Amanda se fijó en las florituras que había en la base de las montañas y le pareció descifrar alguna letra. Después preguntó:

—Pero ¿qué es lo que firman?

—Por ejemplo, se firma para un precio global del dióxido de carbono. ¿Verdad que suena bien?

—Sí, la verdad —respondió Amanda insegura.

—¿Lo ves?, si no se rasca la superficie parece que sean unos defensores del medio ambiente. Lo que pasa es que quieren un precio global de las emisiones, ya que la alternativa es que paguen más por las emisiones que los países en vías de desarrollo. En otras palabras, ganarían montones de dinero si consiguieran un precio global. Vattenfall también hace esta campaña para así parecer un defensor del medio ambiente mientras mete el ochenta por ciento de sus inversiones en energías no renovables. Su plan de inversiones para los próximos cinco años es casi igual de triste. El setenta por ciento del dinero irá a la energía atómica y del carbón. Si se le pregunta a los suecos, que son los propietarios de Vattenfall, su respuesta es que quieren grandes inversiones en energías renovables. Por el contrario, Vattenfall construye centrales carboeléctricas.
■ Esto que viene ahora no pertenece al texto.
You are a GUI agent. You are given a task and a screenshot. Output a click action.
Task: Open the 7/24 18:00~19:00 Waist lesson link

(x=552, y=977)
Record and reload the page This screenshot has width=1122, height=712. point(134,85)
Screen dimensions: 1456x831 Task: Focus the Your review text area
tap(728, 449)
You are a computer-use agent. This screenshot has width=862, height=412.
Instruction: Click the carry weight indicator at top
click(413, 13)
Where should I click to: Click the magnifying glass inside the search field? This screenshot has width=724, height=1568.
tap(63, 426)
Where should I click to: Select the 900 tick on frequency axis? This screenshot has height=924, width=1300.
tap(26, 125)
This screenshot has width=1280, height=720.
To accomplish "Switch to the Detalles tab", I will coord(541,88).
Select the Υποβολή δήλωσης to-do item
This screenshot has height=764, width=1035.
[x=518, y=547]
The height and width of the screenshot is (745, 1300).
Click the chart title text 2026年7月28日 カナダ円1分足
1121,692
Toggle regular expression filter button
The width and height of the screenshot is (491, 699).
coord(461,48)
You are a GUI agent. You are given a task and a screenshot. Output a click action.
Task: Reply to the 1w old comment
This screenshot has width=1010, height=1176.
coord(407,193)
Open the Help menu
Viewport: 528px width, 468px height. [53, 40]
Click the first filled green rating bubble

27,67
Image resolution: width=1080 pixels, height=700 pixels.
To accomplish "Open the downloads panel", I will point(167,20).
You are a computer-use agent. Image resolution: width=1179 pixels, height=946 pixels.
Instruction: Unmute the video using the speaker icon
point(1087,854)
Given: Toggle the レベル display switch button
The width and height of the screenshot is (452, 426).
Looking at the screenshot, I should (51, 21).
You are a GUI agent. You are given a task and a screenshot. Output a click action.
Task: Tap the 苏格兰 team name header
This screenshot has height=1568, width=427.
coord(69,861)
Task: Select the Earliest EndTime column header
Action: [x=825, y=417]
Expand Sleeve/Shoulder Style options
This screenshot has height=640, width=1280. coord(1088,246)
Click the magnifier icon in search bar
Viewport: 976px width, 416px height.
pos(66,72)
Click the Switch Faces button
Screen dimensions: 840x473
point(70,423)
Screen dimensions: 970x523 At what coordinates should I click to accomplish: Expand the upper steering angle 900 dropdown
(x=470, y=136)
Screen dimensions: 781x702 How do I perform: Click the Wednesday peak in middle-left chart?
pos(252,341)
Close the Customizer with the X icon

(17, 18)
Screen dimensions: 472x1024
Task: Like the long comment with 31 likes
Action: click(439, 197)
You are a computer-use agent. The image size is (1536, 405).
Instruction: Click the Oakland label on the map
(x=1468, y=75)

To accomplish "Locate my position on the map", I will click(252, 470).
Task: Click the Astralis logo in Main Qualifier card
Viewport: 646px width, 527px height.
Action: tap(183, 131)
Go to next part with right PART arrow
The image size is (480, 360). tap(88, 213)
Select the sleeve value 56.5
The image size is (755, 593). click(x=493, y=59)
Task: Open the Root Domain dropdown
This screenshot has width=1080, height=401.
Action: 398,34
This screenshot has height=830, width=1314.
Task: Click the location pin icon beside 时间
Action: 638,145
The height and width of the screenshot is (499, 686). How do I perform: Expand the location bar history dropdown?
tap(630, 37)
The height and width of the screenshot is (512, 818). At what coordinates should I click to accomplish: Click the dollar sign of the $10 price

Amanda empezaba a cansarse de la conferencia y consiguió interrumpirlo:

—Pero ¿qué tiene eso que ver con Nova?

Stefan Holmgren sacó una fotografía que estaba debajo del póster de la montaña: Nova llevaba un cartel amarillo y naranja que ponía en grandes letras: «¡Atención! ¡Cambio climático en marcha!», y en el fondo se veía el logo de Vattenfall en una tienda de campaña.

—Estuvo en esta acción hace apenas unas semanas, cuando Vattenfall celebraba una especie de final de campaña. Habían puesto cien mil muñequitos de plástico, uno por cada firma. La idea era que los firmantes se acercaran a colocar su muñeco, pero no acudieron muchos porque nosotros estábamos allí informando sobre lo que realmente ocurría.

La pesada constitución de Kent no se sentía a gusto con el calor de agosto y el hecho de tener que mantener un aspecto respetable no lo hacía más fácil. A pesar de haber minimizado la ropa y llevar pantalones de algodón y camisa, sudaba copiosamente. En el maletín llevaba una muda para cambiarse si las vergonzantes manchas aparecían en las axilas o por algún otro intrincado lugar. «No debo tener mal aspecto sólo porque pese unos cuantos kilos de más», solía pensar. Lo cierto era que ya no tenía la musculatura de antaño, bien entrenada y bonita. Ahora sus músculos estaban debilitados y envueltos en grasa. Perdió el control durante el embarazo de su mujer. Él tuvo un embarazo psicológico, y cuando nació la criatura desapareció la barriga de ella pero la suya se quedó.

Kent miró irritado una furgoneta sucia que estaba aparcada sobre la acera. Después de haber trabajado como policía de tráfico durante varios años, tenía alergia por ese tipo de comportamiento descuidado. Luego su mirada se detuvo en las palabras escritas en el embarrado cristal trasero: «Ojalá mi chica fuera así de guarra.» Kent no pudo dejar de sonreír y fue hacia la entrada. Dentro de dos minutos empezaría su reunión.

Se secó la frente con un pañuelo de papel y lo tiró por el camino en una papelera antes de llamar a la puerta del despacho de Eva Gren. Era el tercero del día. Eva Gren era una enjuta mujer de unos cincuenta años. No parecía que el calor la afectara, allí sentada con un jersey de manga larga y tejanos. Kent sabía que tenía cinco hijos y se preguntaba cómo se habían podido desarrollar allí dentro con lo delgada que era. Si parecía estéril. «Claro que puede ser que los cinco niños la hayan dejado así», siguió elucubrando.

Eva Gren se giró hacia el hombre gordo que entró en su despacho y evitó mirarle la doble barbilla, con lo que sus ojos no sabían dónde posarse. Kent la hacía sentirse fatal. Toda su constitución era un signo de un inminente ataque al corazón y ella no quería estar cerca cuando ocurriera. Se esforzó por no dejarse llevar por los prejuicios, pero se dio cuenta de que aquel hombre tenía algo mal en alguna parte. ¿Qué persona normal recortaba su vida conscientemente con tantos kilos de más? A veces le ocurría que en su presencia articulaba las palabras con más detalle, pero ese día no se detuvo en reparar en ello.

—Nova aparece en tres cámaras —dijo la mujer con claridad.

«¿Será que tiene algún problema de pronunciación? Pobre mujer», pensó Kent pero hizo un gesto con la cabeza para invitarla a que siguiera hablando.